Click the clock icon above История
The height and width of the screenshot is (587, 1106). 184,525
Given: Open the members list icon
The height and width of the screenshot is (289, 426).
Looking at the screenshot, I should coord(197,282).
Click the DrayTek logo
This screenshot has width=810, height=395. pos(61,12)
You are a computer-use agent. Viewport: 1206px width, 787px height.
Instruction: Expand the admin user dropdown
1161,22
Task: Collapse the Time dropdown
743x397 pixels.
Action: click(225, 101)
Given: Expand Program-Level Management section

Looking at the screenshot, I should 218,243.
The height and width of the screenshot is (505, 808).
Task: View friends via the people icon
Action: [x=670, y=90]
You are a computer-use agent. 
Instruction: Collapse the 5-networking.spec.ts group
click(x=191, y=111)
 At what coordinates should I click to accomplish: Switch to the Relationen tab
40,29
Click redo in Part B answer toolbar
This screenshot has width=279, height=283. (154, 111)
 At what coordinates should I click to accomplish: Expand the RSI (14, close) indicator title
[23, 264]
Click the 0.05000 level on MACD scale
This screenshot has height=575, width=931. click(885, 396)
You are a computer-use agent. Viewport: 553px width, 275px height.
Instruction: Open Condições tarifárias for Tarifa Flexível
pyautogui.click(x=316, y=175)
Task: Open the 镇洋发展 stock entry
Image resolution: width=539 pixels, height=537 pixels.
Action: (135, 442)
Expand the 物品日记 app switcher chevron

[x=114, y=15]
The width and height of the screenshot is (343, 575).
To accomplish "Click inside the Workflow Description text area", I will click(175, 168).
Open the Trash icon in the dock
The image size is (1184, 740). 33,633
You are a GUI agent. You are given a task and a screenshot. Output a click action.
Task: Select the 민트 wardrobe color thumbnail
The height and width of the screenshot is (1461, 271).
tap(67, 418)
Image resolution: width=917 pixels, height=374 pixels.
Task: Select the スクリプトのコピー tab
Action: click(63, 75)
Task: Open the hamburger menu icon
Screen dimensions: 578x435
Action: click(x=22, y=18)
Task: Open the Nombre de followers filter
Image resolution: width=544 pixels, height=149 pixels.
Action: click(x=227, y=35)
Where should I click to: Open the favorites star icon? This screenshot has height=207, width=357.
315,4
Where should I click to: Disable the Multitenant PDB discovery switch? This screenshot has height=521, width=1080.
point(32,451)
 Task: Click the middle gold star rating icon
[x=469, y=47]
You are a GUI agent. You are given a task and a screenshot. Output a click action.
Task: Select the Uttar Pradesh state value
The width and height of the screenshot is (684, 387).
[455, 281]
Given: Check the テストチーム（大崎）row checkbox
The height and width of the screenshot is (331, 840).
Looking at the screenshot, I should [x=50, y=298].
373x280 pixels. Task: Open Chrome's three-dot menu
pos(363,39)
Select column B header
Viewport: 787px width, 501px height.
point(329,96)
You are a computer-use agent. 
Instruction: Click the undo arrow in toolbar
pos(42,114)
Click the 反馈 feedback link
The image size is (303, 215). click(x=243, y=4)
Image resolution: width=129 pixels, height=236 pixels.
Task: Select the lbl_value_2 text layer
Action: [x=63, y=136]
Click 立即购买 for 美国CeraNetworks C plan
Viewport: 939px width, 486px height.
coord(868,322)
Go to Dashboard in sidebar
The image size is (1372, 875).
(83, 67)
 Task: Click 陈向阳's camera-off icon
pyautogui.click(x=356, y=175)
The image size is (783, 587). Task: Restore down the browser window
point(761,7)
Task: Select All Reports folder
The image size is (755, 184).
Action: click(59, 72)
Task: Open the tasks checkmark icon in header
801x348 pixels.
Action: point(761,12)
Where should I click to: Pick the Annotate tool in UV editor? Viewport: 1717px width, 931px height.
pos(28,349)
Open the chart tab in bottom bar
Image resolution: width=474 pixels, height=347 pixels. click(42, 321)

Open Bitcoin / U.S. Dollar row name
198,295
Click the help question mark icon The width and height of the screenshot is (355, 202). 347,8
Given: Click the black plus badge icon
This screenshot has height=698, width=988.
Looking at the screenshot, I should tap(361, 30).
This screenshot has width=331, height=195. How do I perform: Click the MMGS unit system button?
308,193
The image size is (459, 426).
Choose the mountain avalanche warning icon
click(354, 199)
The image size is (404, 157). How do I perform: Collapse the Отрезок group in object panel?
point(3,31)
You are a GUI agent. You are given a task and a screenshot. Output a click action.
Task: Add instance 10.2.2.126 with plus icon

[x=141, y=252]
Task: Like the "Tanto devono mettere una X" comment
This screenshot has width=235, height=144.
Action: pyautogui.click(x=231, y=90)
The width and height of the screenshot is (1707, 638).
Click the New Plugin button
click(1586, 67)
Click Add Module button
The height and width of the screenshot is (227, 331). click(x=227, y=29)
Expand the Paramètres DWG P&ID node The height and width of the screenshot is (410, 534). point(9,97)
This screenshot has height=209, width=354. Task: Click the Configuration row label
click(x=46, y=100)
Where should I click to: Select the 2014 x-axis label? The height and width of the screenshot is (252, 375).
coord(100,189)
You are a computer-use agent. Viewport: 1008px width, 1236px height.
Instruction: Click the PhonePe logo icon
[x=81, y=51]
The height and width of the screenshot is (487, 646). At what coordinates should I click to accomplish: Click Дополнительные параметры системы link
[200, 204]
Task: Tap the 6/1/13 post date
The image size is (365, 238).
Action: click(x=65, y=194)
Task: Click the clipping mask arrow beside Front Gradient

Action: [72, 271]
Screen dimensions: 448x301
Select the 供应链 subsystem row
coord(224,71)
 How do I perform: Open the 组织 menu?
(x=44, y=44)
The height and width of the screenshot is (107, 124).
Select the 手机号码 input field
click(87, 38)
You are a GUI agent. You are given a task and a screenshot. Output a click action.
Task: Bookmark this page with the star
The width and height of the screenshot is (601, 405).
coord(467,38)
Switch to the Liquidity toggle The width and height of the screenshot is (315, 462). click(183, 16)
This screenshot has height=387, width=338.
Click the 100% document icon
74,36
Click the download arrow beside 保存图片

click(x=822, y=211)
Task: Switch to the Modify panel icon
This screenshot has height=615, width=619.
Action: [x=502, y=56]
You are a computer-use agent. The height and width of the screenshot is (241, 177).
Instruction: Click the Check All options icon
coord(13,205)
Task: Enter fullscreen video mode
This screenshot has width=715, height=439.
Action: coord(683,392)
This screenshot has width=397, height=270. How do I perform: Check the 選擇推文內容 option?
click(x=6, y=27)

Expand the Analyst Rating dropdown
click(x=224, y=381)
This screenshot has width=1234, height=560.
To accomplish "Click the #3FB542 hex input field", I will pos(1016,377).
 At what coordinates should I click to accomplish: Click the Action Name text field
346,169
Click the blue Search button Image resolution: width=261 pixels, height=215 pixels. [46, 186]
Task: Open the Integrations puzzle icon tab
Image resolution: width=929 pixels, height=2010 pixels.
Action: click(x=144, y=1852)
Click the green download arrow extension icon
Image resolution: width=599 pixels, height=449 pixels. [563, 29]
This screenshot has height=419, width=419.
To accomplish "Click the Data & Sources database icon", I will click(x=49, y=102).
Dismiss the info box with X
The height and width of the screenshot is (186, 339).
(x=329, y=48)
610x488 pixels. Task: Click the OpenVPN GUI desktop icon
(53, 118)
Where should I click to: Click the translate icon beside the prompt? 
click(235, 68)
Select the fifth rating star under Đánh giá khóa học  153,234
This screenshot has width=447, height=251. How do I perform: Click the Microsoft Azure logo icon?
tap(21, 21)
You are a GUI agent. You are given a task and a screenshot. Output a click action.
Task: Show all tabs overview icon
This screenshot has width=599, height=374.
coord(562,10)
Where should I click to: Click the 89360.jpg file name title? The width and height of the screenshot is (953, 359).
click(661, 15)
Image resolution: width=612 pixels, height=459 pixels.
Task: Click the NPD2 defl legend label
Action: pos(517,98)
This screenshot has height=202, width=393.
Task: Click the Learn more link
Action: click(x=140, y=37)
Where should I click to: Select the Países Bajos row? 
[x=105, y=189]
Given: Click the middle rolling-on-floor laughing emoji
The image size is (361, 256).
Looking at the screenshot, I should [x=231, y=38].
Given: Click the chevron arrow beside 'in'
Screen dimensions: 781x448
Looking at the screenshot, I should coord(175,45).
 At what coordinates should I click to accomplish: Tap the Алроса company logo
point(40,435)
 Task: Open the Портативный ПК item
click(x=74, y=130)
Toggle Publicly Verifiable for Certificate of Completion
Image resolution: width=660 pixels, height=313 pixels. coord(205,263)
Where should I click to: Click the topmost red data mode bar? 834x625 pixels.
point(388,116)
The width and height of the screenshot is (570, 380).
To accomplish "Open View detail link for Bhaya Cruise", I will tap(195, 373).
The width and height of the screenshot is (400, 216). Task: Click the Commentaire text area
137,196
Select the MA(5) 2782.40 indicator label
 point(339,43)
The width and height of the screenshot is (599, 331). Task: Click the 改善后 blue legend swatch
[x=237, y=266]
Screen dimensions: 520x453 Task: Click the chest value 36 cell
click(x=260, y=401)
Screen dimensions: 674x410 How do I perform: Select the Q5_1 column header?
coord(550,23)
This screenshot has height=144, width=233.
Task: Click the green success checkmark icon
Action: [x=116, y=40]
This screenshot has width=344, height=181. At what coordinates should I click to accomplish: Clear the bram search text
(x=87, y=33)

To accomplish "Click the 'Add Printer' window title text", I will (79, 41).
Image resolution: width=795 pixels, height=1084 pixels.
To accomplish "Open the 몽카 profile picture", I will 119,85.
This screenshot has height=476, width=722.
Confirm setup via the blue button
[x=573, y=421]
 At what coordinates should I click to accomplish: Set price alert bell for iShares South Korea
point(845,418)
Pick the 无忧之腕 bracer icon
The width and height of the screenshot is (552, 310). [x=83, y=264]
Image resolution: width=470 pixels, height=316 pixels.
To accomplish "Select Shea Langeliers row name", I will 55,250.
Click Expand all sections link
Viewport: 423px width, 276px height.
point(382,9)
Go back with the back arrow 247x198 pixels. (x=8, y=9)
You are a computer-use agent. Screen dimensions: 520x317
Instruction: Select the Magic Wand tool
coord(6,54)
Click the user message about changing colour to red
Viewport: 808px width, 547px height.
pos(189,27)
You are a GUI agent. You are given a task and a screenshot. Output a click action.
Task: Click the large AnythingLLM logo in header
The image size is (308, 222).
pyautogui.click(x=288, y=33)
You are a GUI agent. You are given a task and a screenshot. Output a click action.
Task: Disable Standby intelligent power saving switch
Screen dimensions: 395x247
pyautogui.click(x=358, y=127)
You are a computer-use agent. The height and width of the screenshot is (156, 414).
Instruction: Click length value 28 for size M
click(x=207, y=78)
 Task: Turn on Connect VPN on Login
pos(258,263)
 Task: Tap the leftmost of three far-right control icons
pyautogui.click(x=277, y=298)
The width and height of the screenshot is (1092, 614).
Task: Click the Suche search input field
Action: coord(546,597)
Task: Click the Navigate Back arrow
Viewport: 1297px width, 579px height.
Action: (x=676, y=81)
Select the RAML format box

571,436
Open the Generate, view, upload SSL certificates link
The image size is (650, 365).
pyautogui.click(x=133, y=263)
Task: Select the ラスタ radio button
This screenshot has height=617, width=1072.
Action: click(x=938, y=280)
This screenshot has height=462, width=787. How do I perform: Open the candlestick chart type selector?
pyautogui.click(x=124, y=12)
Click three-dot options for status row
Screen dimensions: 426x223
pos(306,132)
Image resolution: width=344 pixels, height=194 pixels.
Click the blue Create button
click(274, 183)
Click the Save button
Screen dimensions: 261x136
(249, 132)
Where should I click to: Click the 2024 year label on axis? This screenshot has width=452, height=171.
-------
**TASK BRIEF:** Print, without alteration, only the lines above between the one holding "The width and height of the screenshot is (684, 387)." and the one holding "Task: Like the", inclusive.

**ANSWER SPACE:**
The width and height of the screenshot is (684, 387).
[455, 281]
Given: Check the テストチーム（大崎）row checkbox
The height and width of the screenshot is (331, 840).
Looking at the screenshot, I should [x=50, y=298].
373x280 pixels. Task: Open Chrome's three-dot menu
pos(363,39)
Select column B header
Viewport: 787px width, 501px height.
point(329,96)
You are a computer-use agent. 
Instruction: Click the undo arrow in toolbar
pos(42,114)
Click the 反馈 feedback link
The image size is (303, 215). click(x=243, y=4)
Image resolution: width=129 pixels, height=236 pixels.
Task: Select the lbl_value_2 text layer
Action: [x=63, y=136]
Click 立即购买 for 美国CeraNetworks C plan
Viewport: 939px width, 486px height.
coord(868,322)
Go to Dashboard in sidebar
The image size is (1372, 875).
(83, 67)
 Task: Click 陈向阳's camera-off icon
pyautogui.click(x=356, y=175)
The image size is (783, 587). Task: Restore down the browser window
point(761,7)
Task: Select All Reports folder
The image size is (755, 184).
Action: click(59, 72)
Task: Open the tasks checkmark icon in header
801x348 pixels.
Action: point(761,12)
Where should I click to: Pick the Annotate tool in UV editor? Viewport: 1717px width, 931px height.
pos(28,349)
Open the chart tab in bottom bar
Image resolution: width=474 pixels, height=347 pixels. click(42, 321)

Open Bitcoin / U.S. Dollar row name
198,295
Click the help question mark icon The width and height of the screenshot is (355, 202). 347,8
Given: Click the black plus badge icon
This screenshot has height=698, width=988.
Looking at the screenshot, I should tap(361, 30).
This screenshot has width=331, height=195. How do I perform: Click the MMGS unit system button?
308,193
The image size is (459, 426).
Choose the mountain avalanche warning icon
click(354, 199)
The image size is (404, 157). How do I perform: Collapse the Отрезок group in object panel?
point(3,31)
You are a GUI agent. You are given a task and a screenshot. Output a click action.
Task: Add instance 10.2.2.126 with plus icon

[x=141, y=252]
Task: Like the "Tanto devono mettere una X" comment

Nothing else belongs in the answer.